Se discute su calidad: crispación en la vida política, intensa polarización ideológica, falta de un Gobierno estable, ausencia de Presupuestos Generales del Estado, continuas controversias judiciales, permanente tensión territorial, más los efectos sanitarios, económicos y políticos de una pandemia que muestran que España es uno de los países que peor se está defendiendo de ella. En definitiva, que se trata de una democracia frágil.
Pero cuando se disipa el humo de la confrontación parlamentaria o mediática, las cosas son distintas: en nuestro país hay muchas cosas que no funcionan pero la democracia no tiene la responsabilidad de que España no vaya bien. Así lo indican los principales observatorios sobre la democracia en el mundo (por ejemplo, el Banco Mundial, el índice Varieties of Democracy (V-Dem) de la Universidad de Gotemburgo (Suecia), las puntuaciones del Instituto Kellog estadounidense, el indicador de Freedom House sobre derechos y libertades, o los prestigiosos análisis de la revista The Economist, en los que nuestro país figura en su corta lista de 25 democracias plenas en el mundo (puesto 16). Y en ello coincide el Informe sobre la Democracia en España (IDE), de la Fundación Alternativas, en el que se valora con un 6,1 sobre 10 puntos a la democracia española.
Su director, el sociólogo Alberto Penadés, aporta la idea fuerza del informe de 2019: lo que falla no es la democracia sino no disponer de eficacia para resolver los conflictos o las controversias. Frustra más el funcionamiento del Estado que la democracia, lo que plantea la pregunta siguiente: ¿cómo puede ilusionar la democracia de un país si el Estado se queda rezagado?
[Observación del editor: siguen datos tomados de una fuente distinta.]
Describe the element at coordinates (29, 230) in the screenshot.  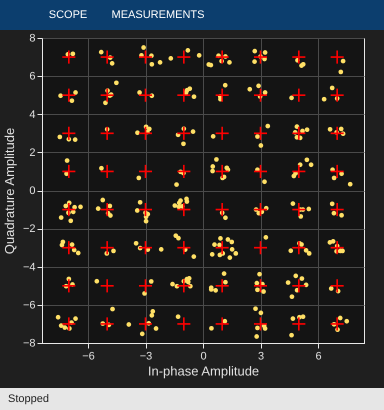
I see `y-tick-label: −2` at that location.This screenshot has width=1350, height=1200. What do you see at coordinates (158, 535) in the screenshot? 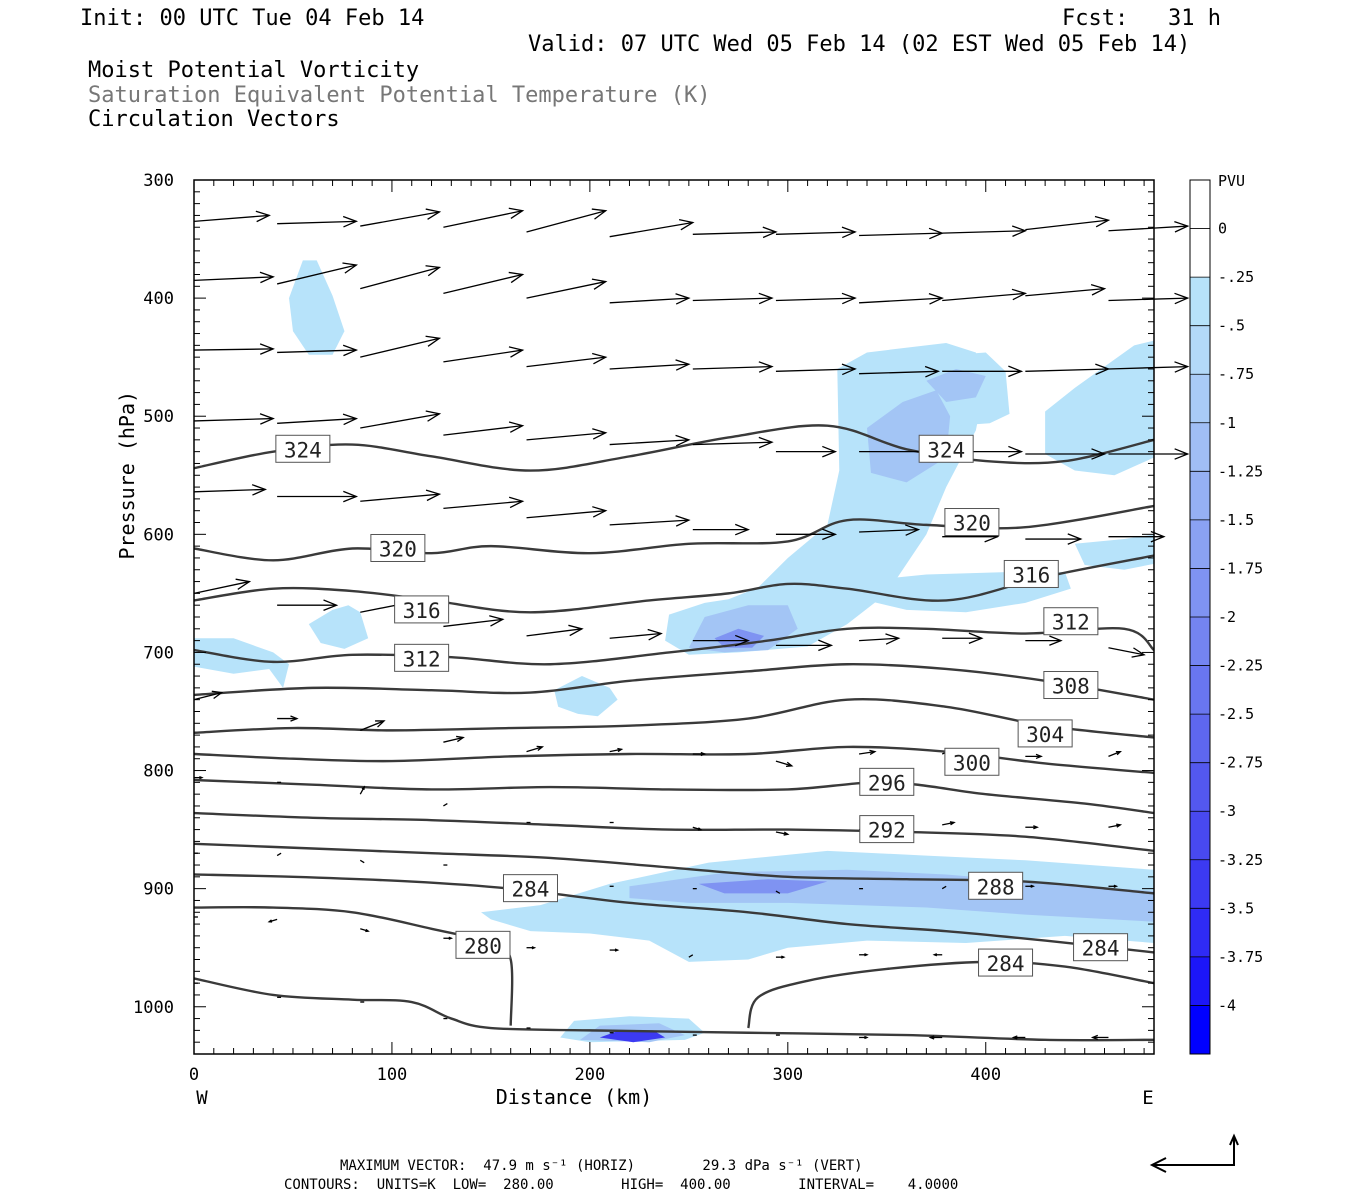
I see `y-tick-label: 600` at bounding box center [158, 535].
Esto no es un problema exclusivo de la clase política, como tanto se abunda en debates cuñadistas; sin duda, la media de los políticos profesionales deja bastante que desear, pero también los hay muy buenos. Se trata de un problema de inteligencia colectiva, de capacidad de aprendizaje, de selección de las prioridades,… y en ello los políticos tienen su parte de responsabilidad pero también la intersección entre los políticos y los burócratas, y las burocracias mismas. No se trata sólo de un problema de eficacia del Gobierno central; los gobiernos autonómicos, con pocas excepciones, reciben en algunos de los observatorios citados (por ejemplo, el Banco Mundial), una evaluación bastante peor que las regiones del norte de Europa, incluso que Francia o Portugal, atemperada solo por la peor evaluación de los casos italiano o griego.
Es el Banco Mundial el que más claramente observa que si hace más o menos dos décadas España estaba en el grupo de Estados eficientes, comparable con países de parecido desarrollo económico, se ha ido quedando atrás poco a poco. Esta valoración ha tenido en cuenta aspectos como la calidad de los servicios públicos, la calidad de los empleados y funcionarios, el grado de independencia con el que se resisten las presiones políticas, el proceso de formulación y ejecución de las políticas públicas, y algo en lo que incide especialmente el IDE: la “calidad regulatoria”, esto es, las políticas del Gobierno de turno que facilitan el desarrollo eficaz del sector privado, cómo el Estado produce los bienes que debe producir y cómo impide o facilita que los produzca el sector privado.
Todo ello va a necesitar ser reelaborado cuando se conozcan en profundidad los efectos estructurales que está dejando en la sociedad la covid-19, que previsiblemente transformarán también la calidad de la democracia, no sólo su funcionamiento.